In Italy and abroad, he has covered the “Six Day War” (1967) and the war in Lebanon (1982); the death of Mitterrand and the election of Chirac; the murder of Rabin; the voyages of Pertini, Cossiga and Scalfaro, the ascension of eight italian governments and two Popes; the trials of Piazza Fontana, the Lockheed scandal, the Ardeatine massacre and the “Mani Pulite” political corruption scandal of the 1990s in Italy.  Since 1980, he has been dedicated to writing about cultural heritage protection, with an emphasis on historic preservation not only in Italy, but worldwide.
Dr. Kenneth Polk, University of Melbourne, Australia, has written extensively in the topic of antiquities trafficking. While his previous work in criminology was in such areas as youth crime and crimes of violence, for the past 15 years Prof. Polk has concentrated on issues of art crime, including art theft, art fraud, and the problem of the illicit traffic in cultural heritage material.  He has recent or forthcoming publications in all of these areas.  Much of the work over the past ten years has dealt with the illicit traffic in antiquities, including articles (with Duncan Chappell) on the question of how this traffic fits into the large volume of work done on organized crime.  Because of emerging interest in recent months around the problem of art theft (in part provoked by the 100th anniversary of the well known events around the theft and recovery of the Mona Lisa), he has re-visited this topic in forthcoming works.  In Australia, Prof. Polk currently serves as a member of the National Cultural Heritage Committee (appointed by the Australian Government).

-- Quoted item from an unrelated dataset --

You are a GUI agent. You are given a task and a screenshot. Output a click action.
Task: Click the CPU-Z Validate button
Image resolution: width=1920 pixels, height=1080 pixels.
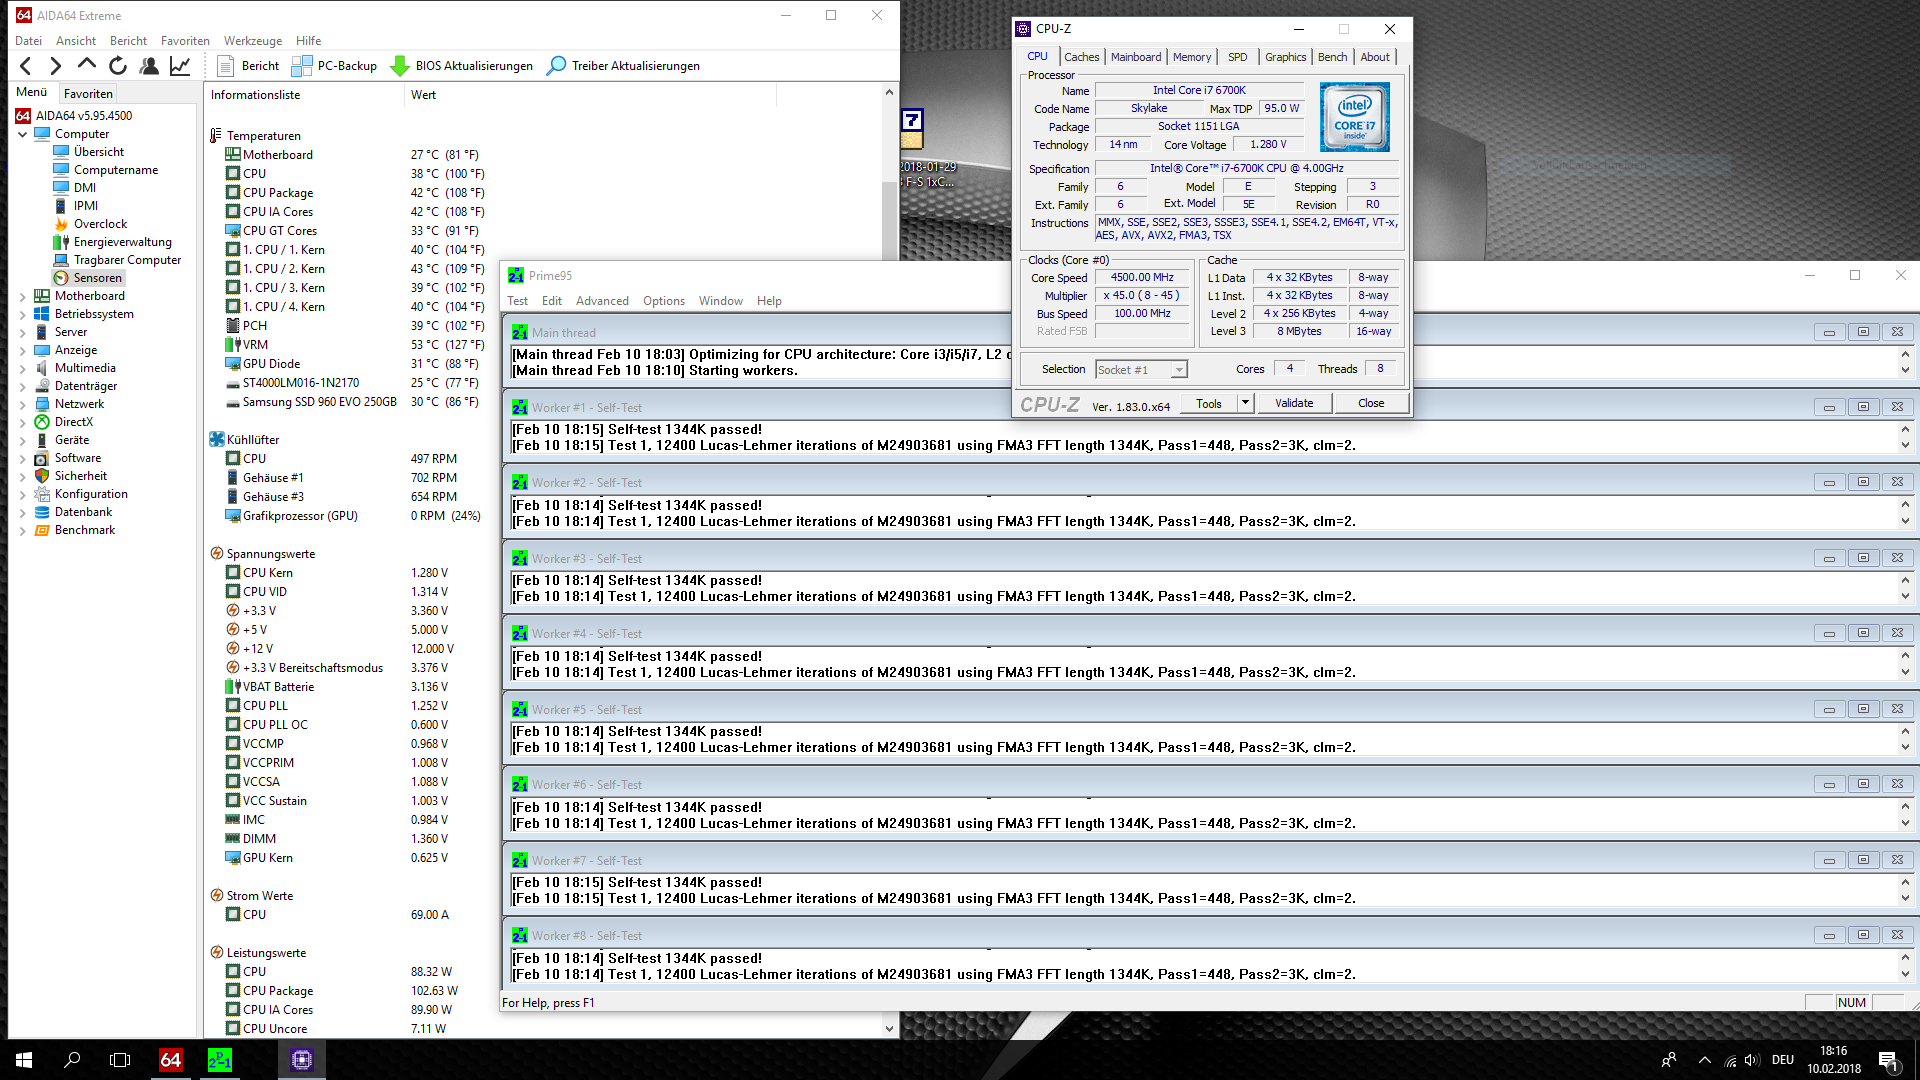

Lyndel V Prott is an Honorary Professor, University of Queensland and Honorary Member of The Australian Academy of the Humanities. She is the former Head of International Standards Section, UNESCO and then Director of the Cultural Heritage Division where she was instrumental in strengthening existing international instruments and the realisation of the 1995 UNIDROIT Convention. Her terrific scholarly output has brought attention to the plague of antiquities looting and she has been a wonderful advocate for concerted international action to combat the theft of heritage and destruction of our collective past.
Lyndel Prott AO (1991), Öst. EKWuK(i) (2000), Hon FAHA; LL.D. (honoris causa) B.A. LL.B. (University of Sydney), Licence Spéciale en Droit international (ULB Brussels),  Dr. Juris (Tübingen) and member of Gray’s Inn, London, is former Director of UNESCO’s Division of cultural Heritage and former Professor of Cultural Heritage Law at the University of Sydney. She has had a distinguished career in teaching, research and practice, including co-operation with COM and INTERPOL to improve co-ordination between civil and criminal law to deal with illicit traffic.

At UNESCO 1990-2002 she was responsible for the administration of UNESCO’s Conventions and standard-setting Recommendations on the protection of cultural heritage and also for the negotiations on the 1999 Protocol to the Hague Convention for the Protection of Cultural Property in the Event of Armed Conflict 1954 and the Convention on the Protection of the Underwater Cultural Heritage 2001.  She contributed as Observer for UNESCO to the negotiations for the UNIDROIT Convention on Stolen or Illegally Exported Cultural Objects 1995. She has authored, co-authored or edited over 280 books, reports or articles, written in English, French or German and translated into 9 other languages.